Hire someone to grow veggies for you?
I was trying to analyze why I felt annoyed with the people featured in yesterday's story on the front page of The New York Times: A Locally Grown Diet With Fuss but No Muss. After all, it's not as though the rich haven't been hiring others to create and maintain gardens for them for centuries.
We haven't expected dukes and countesses to get out and plant phlox or pick their own pears. Traditionally, they hired designers to create their gardens and had bunches of underlings to maintain them. And often received lots of credit for their beautiful gardens.
And that's still true among the very wealthy, as I recently noted in a mention of the gardens at Buckingham Palace, which are groomed by a staff of eight to 11.

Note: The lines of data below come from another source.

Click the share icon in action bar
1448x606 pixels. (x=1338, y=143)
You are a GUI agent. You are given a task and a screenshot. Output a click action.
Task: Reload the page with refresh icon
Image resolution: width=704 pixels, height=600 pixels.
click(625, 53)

And as comments on the Times article point out, having someone plant and harvest vegetables in your backyard isn't much different from hiring someone to mow your lawn. And it provides jobs for those doing the work.
The Fresh Greens blog in US News & World Report notes that these people are missing out on the pleasures of gardening. But not everyone finds gardening pleasurable. I do, but I can understand that some might prefer to ride bikes or hit golf balls.
More likely, as was mentioned in the article, many of the the people doing this are working long hours. I understand that, too. In that case, you have to decide what's important for you to do yourself and what you can more easily have others do. (I used to bake bread regularly; now I buy it.)
So, if there's plenty of justification for this trend, why did it seem annoying to me?
I finally decided it was the "locavore" tag. It wasn't what they were doing as much as they were hopping on the bandwagon of the latest trend they've read about, eating locally grown foods.
Many have watched masses of people adopt recent fads -- SUVs, McMansions -- and wondered what in the world they were thinking.
Is there a downside to having fresh veggies in your backyard or having locally grown foods delivered to your door? Except for the delivery part, probably not. (And let's face it, how many people except me walk to the farmers' market to buy local produce or pick up their weekly bags of Community Supported Agriculture produce?)
So I decided that maybe there wasn't a reason to be irritated. I prefer reading about the new boom in community gardens and guerrilla gardening. But if rich New Yorkers want to feel trendy with food someone else is growing for them -- even if each tomato probably costs them $10 -- that's OK with me.
I doubt they'll stick with it, though. Trendy people like to be early adopters of whatever the next trend is. But I hope they do continue -- and that eating home-grown food isn't just one more fad that fades away as it did in after the boom in the 1940s and '70s.